The inhomogeneity of hole-selective self-assembled molecular layers (SAMLs) often arises from the insufficient bonding between anchors and metal oxides, particularly on textured silicon surfaces when fabricating monolithic perovskite/silicon tandem solar cells (P/S-TSCs) and the hydrophobic carbazole complicates the fabrication of high-quality perovskite films.
To address this, researchers from the Chinese Academy of Sciences (CAS), Advanced Solar Technology Institute of Xuancheng and North Minzu University have developed a bidentate-anchored superwetting aromatic SAM based on an upside-down carbazole core as a hole-selective layer (HSL), denoted as ((9H-carbazole-3,6-diyl)bis(4,1-phenylene))bis(phosphonic acid) (2PhPA-CzH).

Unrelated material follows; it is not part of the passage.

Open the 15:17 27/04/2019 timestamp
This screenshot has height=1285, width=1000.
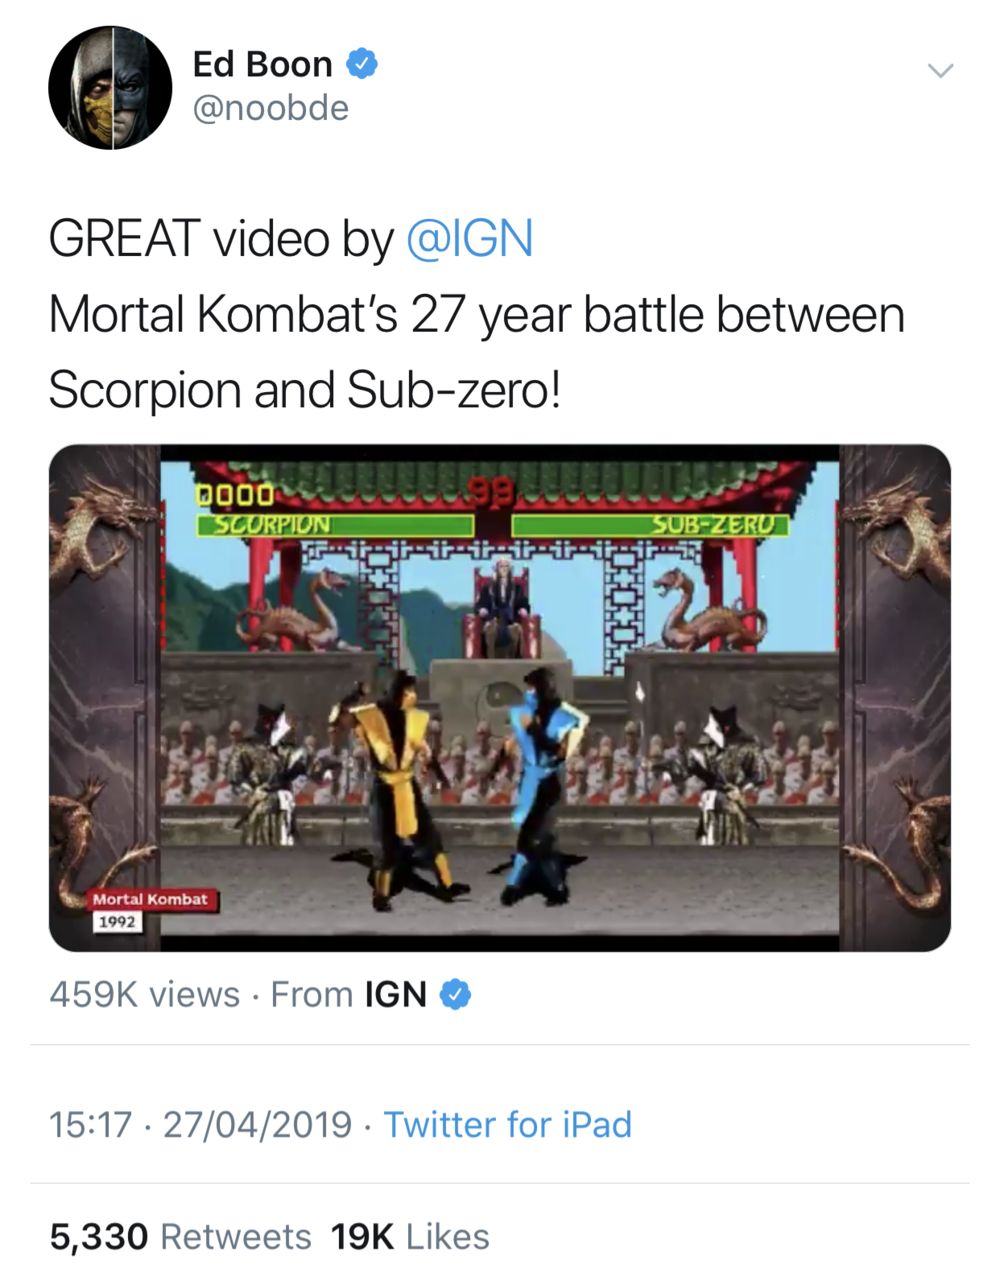pyautogui.click(x=200, y=1125)
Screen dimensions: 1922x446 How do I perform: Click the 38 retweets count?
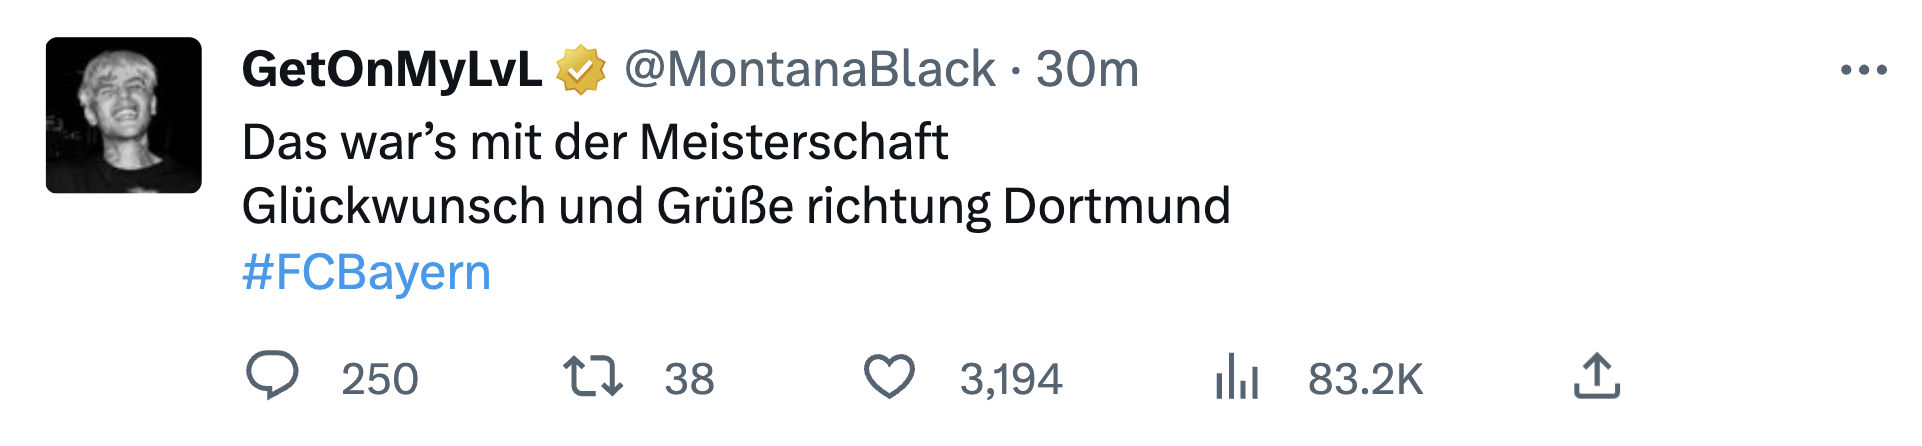click(x=689, y=379)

The bisphosphonate-anchored exhibited enhanced adsorption capabilities and efficient hole extraction/transport, and the reversely substituted carbazole ring contributed a super wetting underlayer that enabled high-quality perovskite films with minimized energetic mismatches, where 2PhPA-CzH played a pivotal role in dual interfacial energy regulation.
Through these advancements, the optimized wide-bandgap (1.68 eV) PSCs demonstrated an improved PCE of 22.83% and excellent stability with T90 exceeding 1000 h under damp-heat conditions (ISOS-D-3, 85% RH, 85 °C), representing one of the best performances for SAMs as HSL-based PSCs.
Notably, 2PhPA-CzH-functionalized recombination layers extended to submicron-pyramid texture SHJ to fabricate P/S-TSCs, achieving an impressive efficiency of 32.19% at an active area of 1 cm2 (certified 31.54%) while maintaining excellent photostability.
This work offers guidance for designing multidentate-anchored SAMs to realize record PCE and excellent stability in P/S-TSCs.